Sin embargo todo es agradable dentro de la ciudad de cristal, un vasto mundo transparente en el que los habitantes reciben un trabajo lo más adecuado posible a su vida anterior por el que no perciben ningún salario, puesto que el Gobierno proporciona a cada individuo todo lo que necesita: una vivienda, una nevera llena acorde con las necesidades alimenticias del propietario, temperatura agradable constante, ropa, libros a placer e incluso regalos prácticos por Navidad. Televisión no hay, ni radio. Pero quién los quiere en una sociedad en que las paredes son de cristal y nada puede hacerse sin ser visto por el resto, "lo cual era extraño pero también muy entretenido. Al menos al principio, porque luego, como al fin y al cabo todas las personas hacemos más o menos lo mismo, supongo que acabaría siendo tan corriente y aburrido como pasarse la vida mirándose en el espejo".

*****

**Enunciado del ejercicio:**
Continúa el texto sobre la ciudad de cristal a partir de su última oración.

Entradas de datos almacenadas

*****

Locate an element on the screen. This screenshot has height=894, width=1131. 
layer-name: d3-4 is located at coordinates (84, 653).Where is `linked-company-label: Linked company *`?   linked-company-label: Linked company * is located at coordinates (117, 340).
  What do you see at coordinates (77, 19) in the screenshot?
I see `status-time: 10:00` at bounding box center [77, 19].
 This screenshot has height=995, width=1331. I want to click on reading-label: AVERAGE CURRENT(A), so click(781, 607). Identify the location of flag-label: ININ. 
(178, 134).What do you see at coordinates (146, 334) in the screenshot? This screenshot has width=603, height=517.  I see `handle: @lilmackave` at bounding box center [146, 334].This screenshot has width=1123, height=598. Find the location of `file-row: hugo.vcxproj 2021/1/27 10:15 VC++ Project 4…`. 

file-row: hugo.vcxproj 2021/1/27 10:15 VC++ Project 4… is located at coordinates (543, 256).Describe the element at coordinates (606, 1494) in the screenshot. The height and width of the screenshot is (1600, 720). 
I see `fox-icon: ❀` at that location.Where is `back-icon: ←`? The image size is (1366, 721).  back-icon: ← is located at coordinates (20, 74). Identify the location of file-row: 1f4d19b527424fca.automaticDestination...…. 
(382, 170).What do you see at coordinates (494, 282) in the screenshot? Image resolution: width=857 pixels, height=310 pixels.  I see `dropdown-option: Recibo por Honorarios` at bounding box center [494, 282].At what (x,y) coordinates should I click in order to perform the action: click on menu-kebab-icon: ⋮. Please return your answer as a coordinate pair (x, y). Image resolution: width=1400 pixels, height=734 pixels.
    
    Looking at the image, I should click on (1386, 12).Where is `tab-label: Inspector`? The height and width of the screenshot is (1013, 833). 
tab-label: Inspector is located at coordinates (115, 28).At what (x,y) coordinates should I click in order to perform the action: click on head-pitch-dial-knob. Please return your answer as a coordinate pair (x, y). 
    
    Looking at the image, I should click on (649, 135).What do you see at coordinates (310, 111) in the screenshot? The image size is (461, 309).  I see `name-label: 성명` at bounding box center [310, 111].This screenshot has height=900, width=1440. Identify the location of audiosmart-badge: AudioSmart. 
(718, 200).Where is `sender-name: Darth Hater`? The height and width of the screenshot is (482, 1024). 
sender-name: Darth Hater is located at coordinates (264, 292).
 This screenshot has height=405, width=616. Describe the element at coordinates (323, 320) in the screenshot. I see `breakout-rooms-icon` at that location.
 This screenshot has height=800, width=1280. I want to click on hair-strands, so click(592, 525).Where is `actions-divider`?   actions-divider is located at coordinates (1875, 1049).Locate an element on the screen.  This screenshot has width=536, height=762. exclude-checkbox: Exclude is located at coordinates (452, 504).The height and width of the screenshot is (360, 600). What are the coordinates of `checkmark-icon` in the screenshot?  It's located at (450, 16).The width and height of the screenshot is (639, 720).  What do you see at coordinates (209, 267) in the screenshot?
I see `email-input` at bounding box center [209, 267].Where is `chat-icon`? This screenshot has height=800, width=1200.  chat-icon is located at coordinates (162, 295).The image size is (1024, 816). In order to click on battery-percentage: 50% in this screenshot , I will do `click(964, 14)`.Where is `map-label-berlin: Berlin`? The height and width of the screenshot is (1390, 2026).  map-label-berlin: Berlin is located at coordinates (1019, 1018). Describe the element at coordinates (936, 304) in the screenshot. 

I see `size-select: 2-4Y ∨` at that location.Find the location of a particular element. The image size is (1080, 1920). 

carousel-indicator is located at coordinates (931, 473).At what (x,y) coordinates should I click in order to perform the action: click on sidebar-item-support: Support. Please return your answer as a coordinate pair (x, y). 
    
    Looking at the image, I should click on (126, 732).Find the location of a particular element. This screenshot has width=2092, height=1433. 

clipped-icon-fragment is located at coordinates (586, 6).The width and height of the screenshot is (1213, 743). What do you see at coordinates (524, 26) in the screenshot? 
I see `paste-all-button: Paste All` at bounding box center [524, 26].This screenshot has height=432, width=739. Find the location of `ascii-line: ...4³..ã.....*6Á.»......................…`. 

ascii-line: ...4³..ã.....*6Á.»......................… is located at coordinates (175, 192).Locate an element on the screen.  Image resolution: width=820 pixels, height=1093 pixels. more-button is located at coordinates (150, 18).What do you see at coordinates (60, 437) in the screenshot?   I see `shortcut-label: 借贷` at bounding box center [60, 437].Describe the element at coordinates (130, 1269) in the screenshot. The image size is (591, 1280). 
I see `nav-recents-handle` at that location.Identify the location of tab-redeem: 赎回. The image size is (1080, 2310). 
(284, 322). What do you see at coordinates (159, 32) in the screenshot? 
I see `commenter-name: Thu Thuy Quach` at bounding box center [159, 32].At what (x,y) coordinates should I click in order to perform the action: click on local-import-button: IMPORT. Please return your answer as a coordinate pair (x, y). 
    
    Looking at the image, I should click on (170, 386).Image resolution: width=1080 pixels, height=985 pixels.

*****

**Resultado obtenido:**
La limpieza es casi religión en la ciudad de cristal. Nada más llegar al campo de acogida, donde se pasa por un proceso de adaptación, los nuevos habitantes son cristalizados, un proceso que erradica por completo su olor corporal. Este hábito deberán seguirlo con dos o tres duchas diarias de cristalización. Así, nada huele en esta ciudad transparente, ni siquiera las heces (en cuya recogida trabaja el protagonista). Pero tampoco los seres queridos, "lo cual era desde luego muy limpio pero muy raro, porque la mujer de uno huele como ninguna otra cosa (...) hasta que no te quedas sin olor no sabes lo extraño que te sientes cuando te lo arrebatan".
En este mundo casi perfecto vive nuestro narrador junto a su idolatrada esposa, que trabaja en una biblioteca, y su pequeño y especial Julio, hasta que un día, un accidente laboral lo lleva al médico, que le receta unas pastillas y dos días de descanso en los que duerme sin parar. Al despertar se reincorpora a la normalidad sintiéndose renovado, útil y contento. "Una felicidad tan plena y tan injustificada que, a qué negarlo, empezó a agobiarme".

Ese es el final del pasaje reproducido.